I hate online commenting. Hate it. It’s a badly-designed feature on almost every publishing platform that gives no visual clarity to the conversation. Its linear nature and ease of availability incites People with Opinions to read headlines, scan first paragraphs, then head directly for the comment submission box, where their anger and sense of public outrage is splattered for all the world to judge.

I, frankly, use the little-known-but-so-helpful shutup.css in conjunction with Stylish on Firefox (or plugins on Chrome or Safari, scroll down for extensions here) to simply keep comments hidden as much as possible.

The design of comments has almost never changed, thanks to publishers who quietly hate them, would rather they carry as little credence as possible, and probably don’t know that every modern publishing application is capable of customized comments (though it’s usually the most difficult portion of code to create owing to the myriad of login services, layout options, and replying features).

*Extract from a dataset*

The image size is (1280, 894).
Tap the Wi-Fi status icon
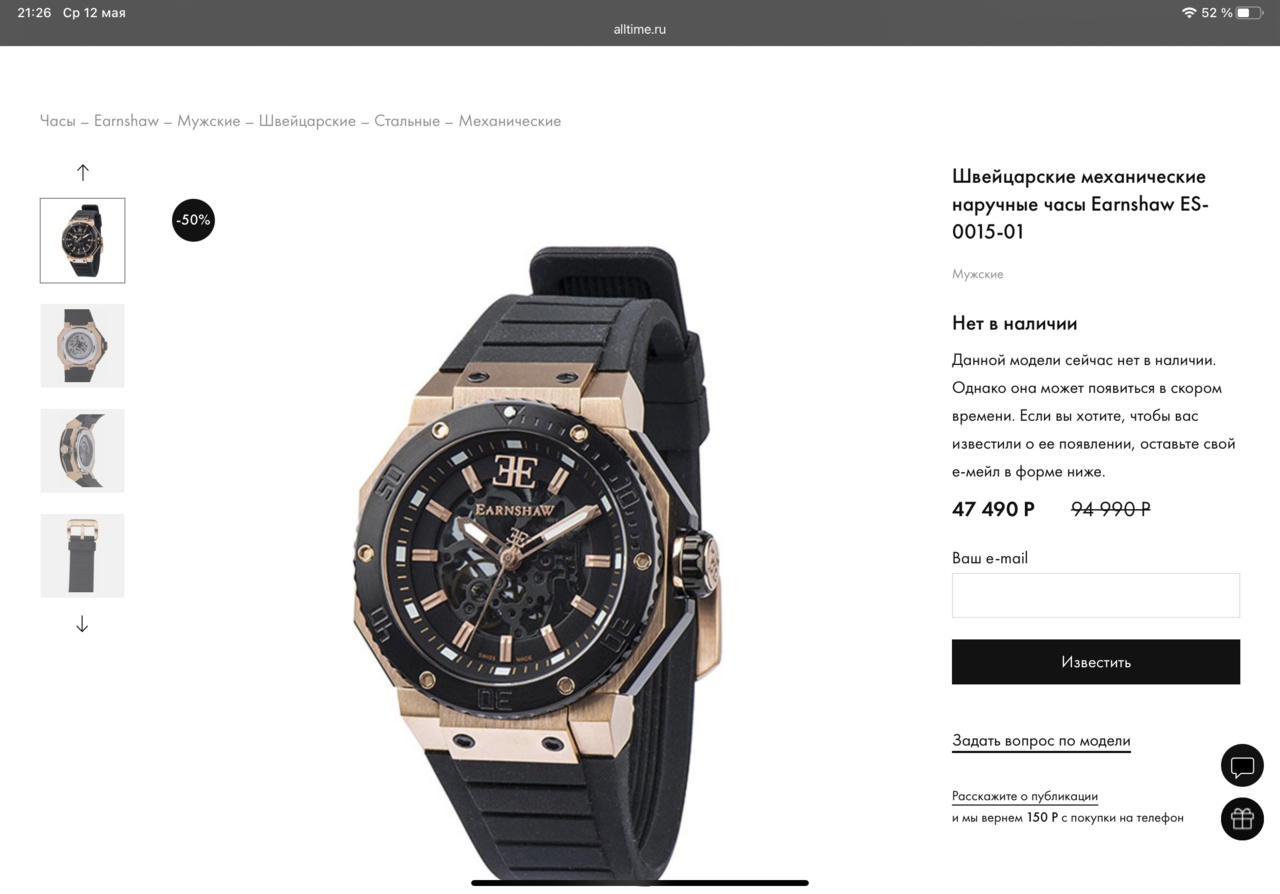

Recently, StackOverflow opened a nifty new feature in their own chat systems that I’d love to see implemented in commenting systems web-wide. StackOverflow is essentially a highly civilized chat environment for coders with vigorous group chats, but what happens when two chatters in a single chat room start talking only to each other? The system quickly notices them only interacting with each other, and splits them off into their own conversation. Jeff Atwood, who runs StackOverflow, calls it the “Get a Room” feature. It’s a brilliantly simple visual solution to an epidemic problem of comment noise.